So as you would have seen from my last post we celebrated my niece’s 4th birthday last weekend with an amazing dessert buffet. On special request from my niece I made her some pink macarons for the party, they were so yummy I just had to post a follow up with the recipe.
– 200g icing sugar
– 120g almond meal
– 3 egg whites
– 1/3 cup caster sugar
– 60g strawberry puree
– 1 tsp vanilla extract
– 150g white chocolate, chopped into small pieces.
– 30g cream
Step 1 – To make the strawberry ganache filling, place fresh ripe strawberries and vanilla extract in a processor or blender and puree. Strain the mix through a sieve to remove the seeds. Place the strawberry puree and cream in a saucepan and bring to a boil. Pour the hot mixture over the chocolate and leave for 30secs, then stir until it becomes smooth.
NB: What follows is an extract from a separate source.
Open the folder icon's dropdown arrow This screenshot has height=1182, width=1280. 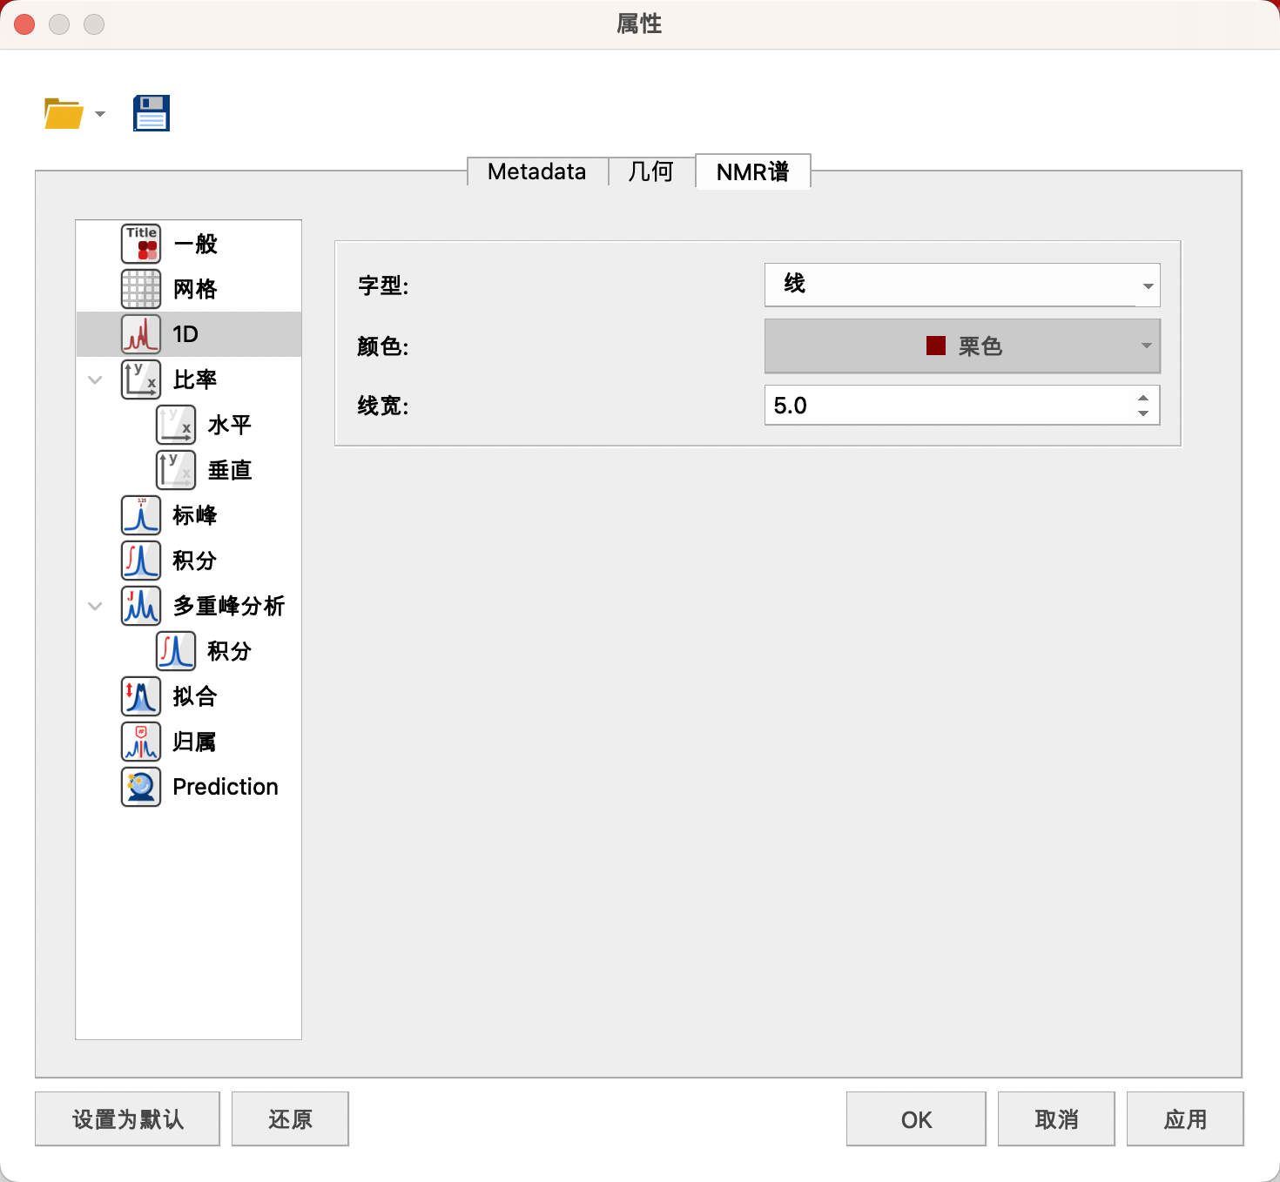point(100,114)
Place the strawberry ganache in the fridge to cool completely.
Step 2 – Put the icing sugar and almond meal in a food processor and pulse briefly (don’t overdo it as if you do you will release the oils from the almond meal) then sieve it into a bowl discarding any large pieces that are left behind.
Step 3 – Whip the egg whites in a large metal bowl until frothy (about 30secs – 1min) then slowly add in the caster sugar and continue to whip until stiff peaks form. Add food colouring and mix for a further 30secs to incorporate.
Step 4 – Add half the icing sugar and almond meal mixture to the egg whites and fold through. Add the remaining icing sugar and almond meal and continue to fold through until fully incorporated. You want the mixture to be at a nice drop consistency, that falls back into itself. Place the mixture in a piping back with a large round tip and pipe into 4cm rounds on trays lined with baking paper. Ever so slightly tap the trays to get out any air bubbles.
Step 5 – Leave the macarons out for 30mins to form a skin on the top. The skin is what creates the ‘foot’ of the macaron whilst cooking so this is a very important step. When the skin has formed, you should be able to see a change in the look of the surface of the macaron, and it should not be sticky to touch.
Step 6 – Cook the macarons in a preheated oven at 130 degrees celcius for 17-18mins. You can tell they are done if the macaron can be lifted off the tray easily and the base is not sticky. Remove from trays and leave to cool.
Step 7 – Pair up the macaron shells in matching halves, and pipe the strawberry ganache onto half the shells, then sandwich together pushing the filling to the edges of the macaron. Put the macarons in the fridge to set for a few hours. Before serving, take the macarons out of the fridge and allow them to come up to room temperature.